Comme chacun sait, les Gaulois
N’ont peur de rien sinon
Que le ciel leur tombe sur la tête,
Ou un astéroïde, c’est pour ça
Qu’ils se mettent un casque avec des ailes,
Mais bon, pour cette fois
Leur frayeur était plus terre à terre :
Languide et monotone en Gaule Cisalpine
Coule un long fleuve tranquille, le Pô.
Sur ses rives vivait une tribu celtique
Accomplissant chaque an
Le sacré rite de la fiole magique*
Qu’on emplissait d’eau pure car en ces temps bénis
Il n’y avait pas encore de dioxyne dans les puits.
Sous les yeux ébahis de toute
Naissait un Nouveau Peuple, une Nouvelle Patrie
Mirifique en pays Cisalpin :
« Hell ! (Enfer –et damnation-)» dirent les Bretons,
Petits et grands, flegmatiques, et même
Les Irlandais les plus celtiques
N’en revenaient pas.

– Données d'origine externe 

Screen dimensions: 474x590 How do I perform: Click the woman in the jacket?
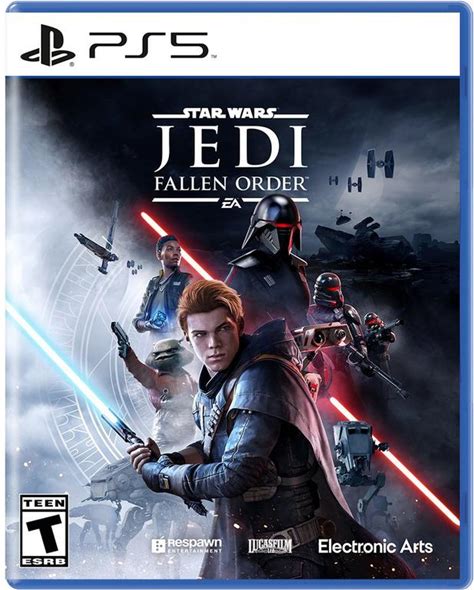coord(163,284)
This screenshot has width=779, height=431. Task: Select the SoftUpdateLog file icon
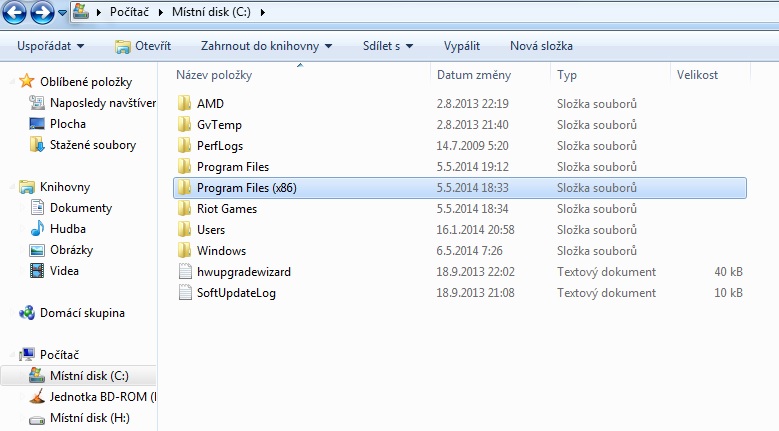[185, 292]
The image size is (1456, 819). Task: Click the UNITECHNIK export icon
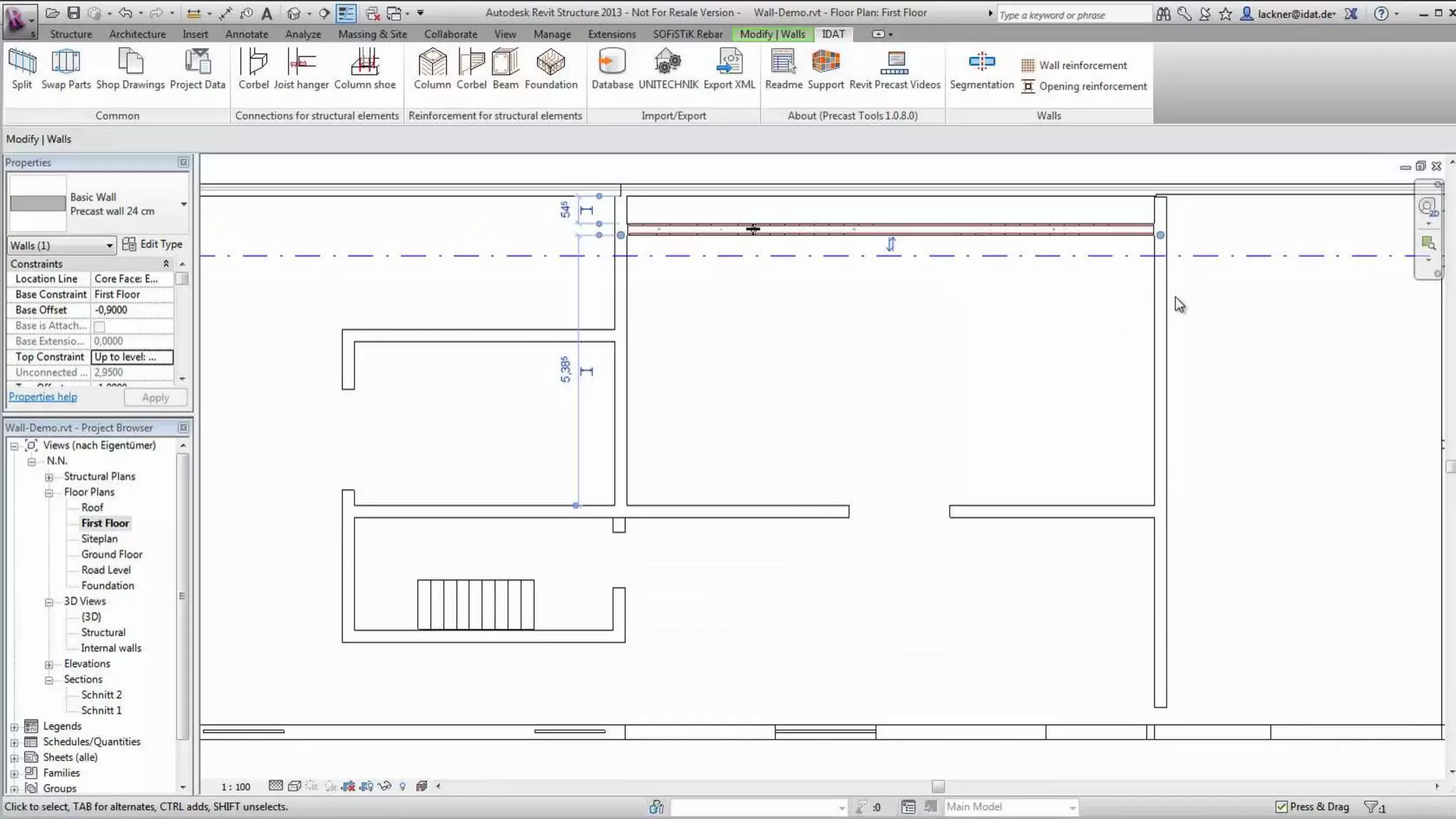(x=668, y=63)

Quant aux Rèmes
Et autres Éburons, ils en restèrent pantois.
« Diantre ! » dirent les Lutéciens
Toujours sceptiques, « Que veulent ceux-là ?
Faire la pige aux Corses (qui , eux, ne voyaient pas
D’un bon œil tout ce continent-là)
Il ne manquait plus que ça ! ».
Santons et Pictons s’en désintéressèrent
Et retournèrent à leurs oignons,
Volques et Rutènes à leurs châtaignes,
Et les Arvernes à leurs choux.
« Des clous !» dirent les Allobroges
Qui les avaient pour voisins et les connaissaient bien.
« Savent pas manger la fondue, ces gens là.
Bons à jeter au fond du lac
Avec une pierre au cou ».
« Ni la raclette », entendit-on du tac au tac,
Sur l’autre rive où l’on est laconique.
« Pas assez aseptiques », dirent les Helvètes,
Toujours tâtillons et hautains.
Lassés par les queues sur l’autoroute
(ou le grain transgénique, on ne sait pas),
Éduens et Sénons dirent : »Y’en a marre,
Non c’est non, c’est polluant ».
De l’autre côté du Rhin, on entendit en chœur
Grommeler les Teutons:
« Mensch ! (merdum, en latin).
S’ils nous coincent encore le Brenner,
Station-Wagon nicht passat, on est bons
Pour aller nous les geler sur
Au lieu de nous la dorer sous le soleil latin ! »
*Pour les désinformés: procession rituelle et annuelle (désormais oubliée) des mystes consistant à aller recueillir de l'eau dans une fiole à la source du Pô.